What to do: Find each line in the items below that contains the word "should", matching case, and copy those lines out.

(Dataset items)
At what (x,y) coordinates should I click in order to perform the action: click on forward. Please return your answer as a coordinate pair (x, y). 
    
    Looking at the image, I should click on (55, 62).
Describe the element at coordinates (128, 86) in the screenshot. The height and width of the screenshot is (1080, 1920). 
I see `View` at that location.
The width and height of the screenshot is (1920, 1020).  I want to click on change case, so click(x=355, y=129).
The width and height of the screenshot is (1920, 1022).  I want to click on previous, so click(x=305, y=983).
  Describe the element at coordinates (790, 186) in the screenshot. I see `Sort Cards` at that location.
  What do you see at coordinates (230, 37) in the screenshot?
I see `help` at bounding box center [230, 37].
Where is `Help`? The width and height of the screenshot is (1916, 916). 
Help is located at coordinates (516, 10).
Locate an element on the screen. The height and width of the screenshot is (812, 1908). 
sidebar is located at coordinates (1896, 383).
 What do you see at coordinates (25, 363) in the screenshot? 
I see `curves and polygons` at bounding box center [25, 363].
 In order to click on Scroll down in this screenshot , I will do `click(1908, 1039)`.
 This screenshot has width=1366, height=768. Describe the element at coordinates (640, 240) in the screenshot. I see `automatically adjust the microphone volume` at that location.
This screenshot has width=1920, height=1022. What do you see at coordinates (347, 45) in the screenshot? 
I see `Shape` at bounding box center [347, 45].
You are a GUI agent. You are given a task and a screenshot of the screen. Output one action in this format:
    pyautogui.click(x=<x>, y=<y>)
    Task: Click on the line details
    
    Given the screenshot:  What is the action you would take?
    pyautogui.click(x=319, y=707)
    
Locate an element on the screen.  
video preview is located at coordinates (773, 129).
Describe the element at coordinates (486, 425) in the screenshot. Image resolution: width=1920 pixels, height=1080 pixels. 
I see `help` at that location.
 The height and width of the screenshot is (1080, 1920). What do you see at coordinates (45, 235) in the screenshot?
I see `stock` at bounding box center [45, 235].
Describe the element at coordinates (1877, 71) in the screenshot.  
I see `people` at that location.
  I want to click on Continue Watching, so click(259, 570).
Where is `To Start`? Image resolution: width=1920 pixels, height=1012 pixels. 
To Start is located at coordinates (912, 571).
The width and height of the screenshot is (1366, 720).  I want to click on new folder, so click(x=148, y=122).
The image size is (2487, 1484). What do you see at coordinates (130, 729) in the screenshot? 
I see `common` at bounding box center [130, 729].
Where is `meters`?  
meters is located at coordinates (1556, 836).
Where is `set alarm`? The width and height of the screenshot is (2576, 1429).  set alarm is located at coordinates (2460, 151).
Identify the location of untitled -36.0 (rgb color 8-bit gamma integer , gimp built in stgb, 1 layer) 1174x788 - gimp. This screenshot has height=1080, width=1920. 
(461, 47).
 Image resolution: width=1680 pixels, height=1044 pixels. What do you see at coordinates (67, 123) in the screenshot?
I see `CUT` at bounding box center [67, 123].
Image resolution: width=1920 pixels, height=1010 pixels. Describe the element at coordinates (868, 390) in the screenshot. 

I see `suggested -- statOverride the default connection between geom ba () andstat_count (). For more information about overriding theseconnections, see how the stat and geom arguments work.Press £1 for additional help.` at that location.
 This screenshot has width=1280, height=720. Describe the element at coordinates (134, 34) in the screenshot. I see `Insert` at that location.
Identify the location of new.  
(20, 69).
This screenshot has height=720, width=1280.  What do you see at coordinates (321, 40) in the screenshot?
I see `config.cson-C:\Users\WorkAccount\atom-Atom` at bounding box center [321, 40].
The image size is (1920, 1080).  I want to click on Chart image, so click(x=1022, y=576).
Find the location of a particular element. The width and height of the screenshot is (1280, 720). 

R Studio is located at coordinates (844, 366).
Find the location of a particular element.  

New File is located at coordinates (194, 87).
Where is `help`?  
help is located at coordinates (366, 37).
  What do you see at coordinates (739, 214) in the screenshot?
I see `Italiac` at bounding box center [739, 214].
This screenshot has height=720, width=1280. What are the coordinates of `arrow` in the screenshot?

The response:
At what (x,y) coordinates should I click in order to perform the action: click on forward. Please return your answer as a coordinate pair (x, y). 
    Looking at the image, I should click on (55, 62).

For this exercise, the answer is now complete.